Among these power generations, wind power generation produces electric power utilizing natural wind and has advantages in that installation cost is inexpensive compared with other power generating plants, and further the wind power generation can be performed individually in a unit of home or local community. Wind power is the conversion of wind energy into more useful forms, usually electricity using wind turbines. Wind power is generated in the form of electricity by converting the rotation of turbine blades into electrical current by means of an electrical generator. The power in the wind can be extracted by allowing it to blow past moving wings that exert torque on a rotor. The amount of power transferred is directly proportional to the density of the air, the area swept out by the rotor, and the cube of the wind speed. The wind power generator system includes a generator which is driven by rotation of a wind turbine and a battery which is charged by power supply from the generator. In this wind power generator system, power can be supplied to loads such as an electric device while the battery is charged by the rotation of the wind turbine. Wind turbines require steady breezes to function and the size of the towers and blades can be problematic to the environment and costly to build. Wind energy is abundant, renewable, widely distributed, and clean. Wind power was the most rapidly growing means of alternative electricity generation and provides a valuable complement to large-scale base-load power stations.

Another source of clean energy is sunlight. Photovoltaic panels (also called solar panels) are well known and are used to generate electricity from sunlight. Solar power generation uses solar photovoltaic arrays or solar cells to provide electricity for human activities. Sunlight is free and so the cost of electricity generated by a photovoltaic panel is extremely low. Photovoltaic cells are devices or banks of devices that use the photovoltaic effect of semiconductors to generate electricity directly from sunlight. Sunlight falling on the semiconductor material of the cell generates free electrons in the material, thereby creating an electric current. Some systems for generating electricity using solar energy require a concentrator and a receiver, the concentrator intercepting the solar radiation and focusing it on the receiver, the receiver absorbing the focused solar radiation, convening the radiation to heat and transferring the heat to a working fluid. Typically, photovoltaic panels are currently fixedly attached to the roof of a house and wired directly into the home's electrical system. Solar arrays are increasingly incorporated into new domestic and industrial buildings as a principal or ancillary source of electrical power.

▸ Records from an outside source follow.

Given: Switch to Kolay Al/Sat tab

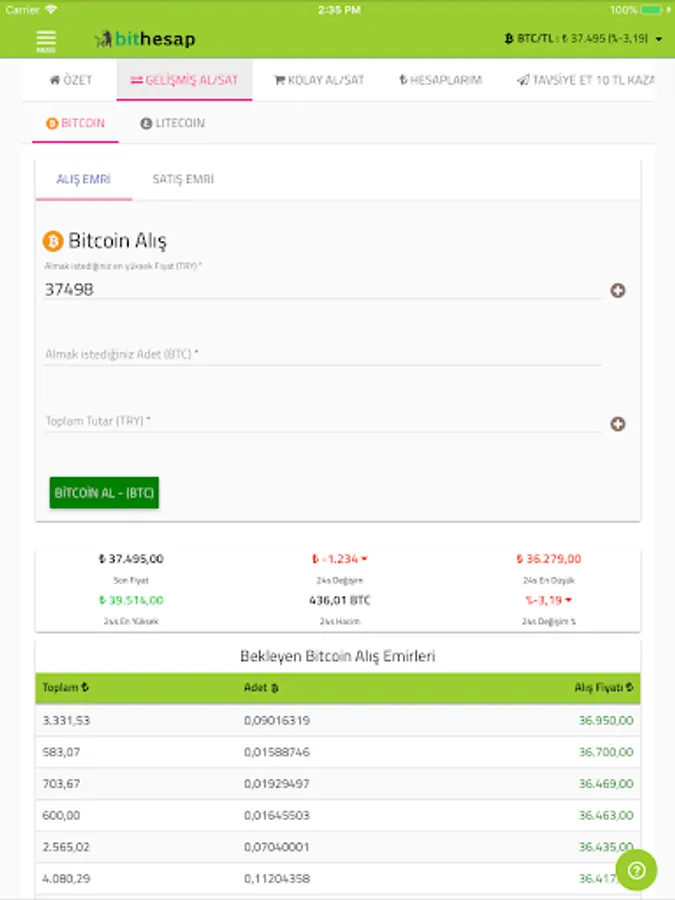Looking at the screenshot, I should click(x=319, y=80).
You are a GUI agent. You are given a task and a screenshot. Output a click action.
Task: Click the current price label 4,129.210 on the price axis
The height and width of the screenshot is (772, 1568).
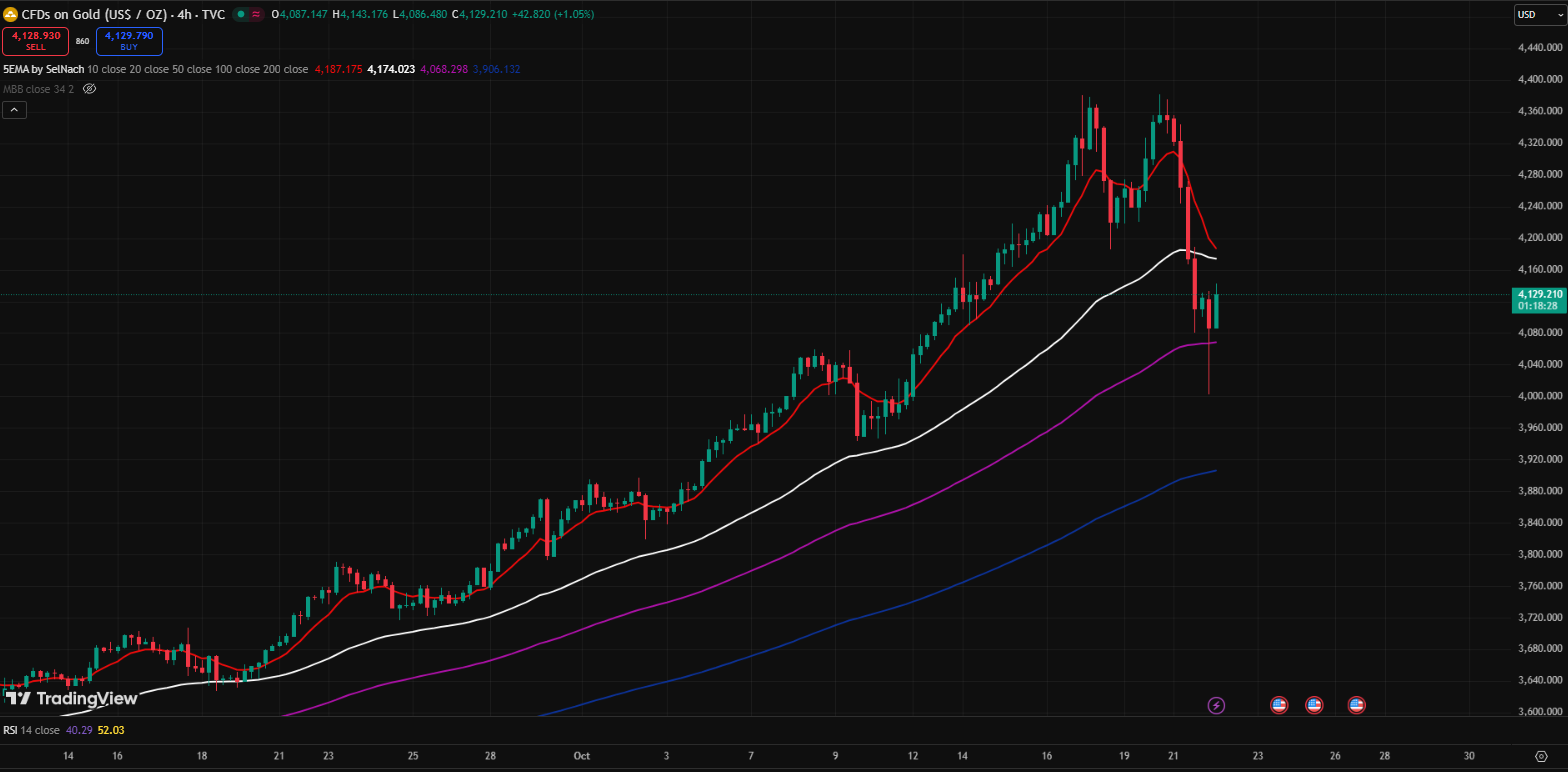click(1539, 294)
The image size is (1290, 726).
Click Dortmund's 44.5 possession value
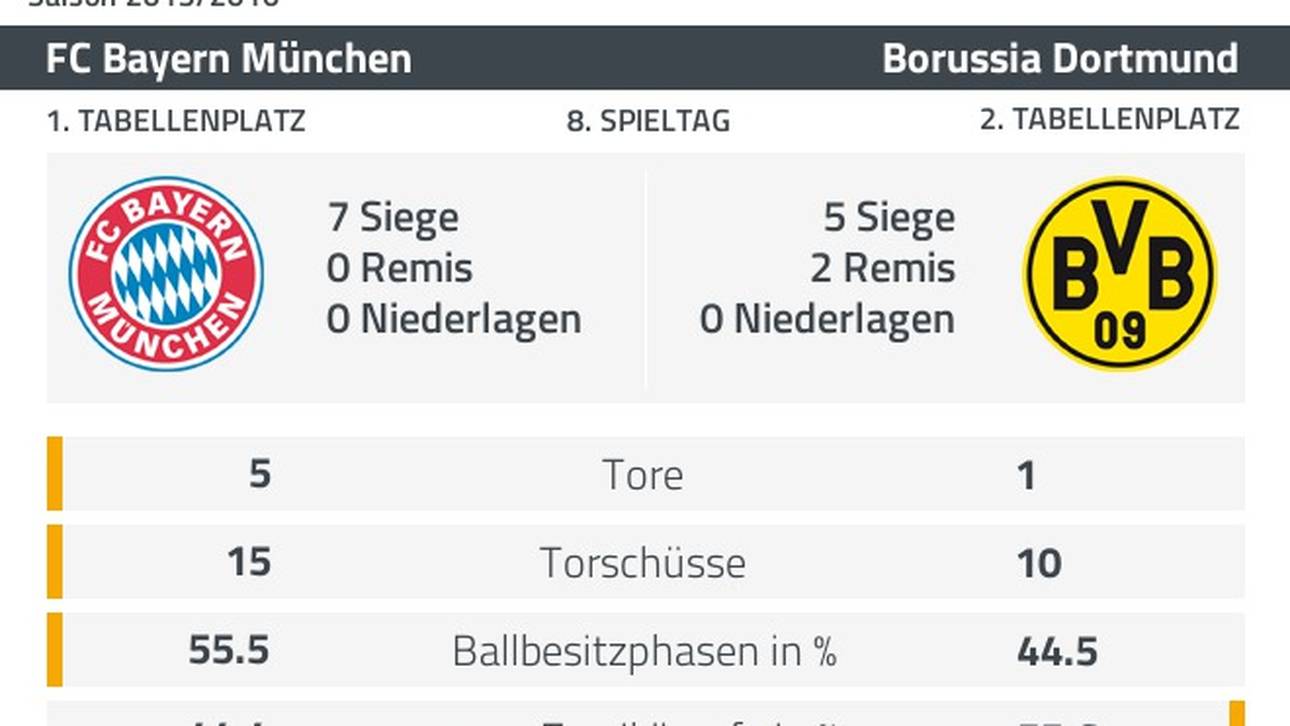point(1058,651)
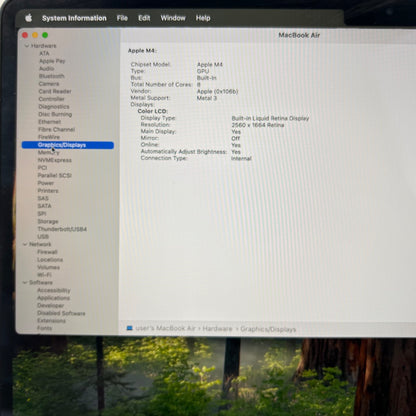
Task: Open the Help menu
Action: [203, 18]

In situations where utility power is not available, it is common to use an portable electrical generator to supply electrical power, often on a temporary basis but sometimes as a main source of electrical power. Portable power generators incorporating a generator driven by an internal combustion engine are popular for many uses. Typically, the generator, the engine and other components related to the generator and the engine are surrounded with an insulator cover for suppressing noise. Recently, private use cogeneration type generator apparatuses which can be interconnected with electric power networks for improvement of the efficiency of operation are getting popular. A cogeneration type private use generator apparatus comprises a small generator driven by a gasoline engine or a gas engine fueled with gas fuel. The cogeneration system driven by a gasoline engine or a gas engine includes a controller unit for purifying the exhaust gas.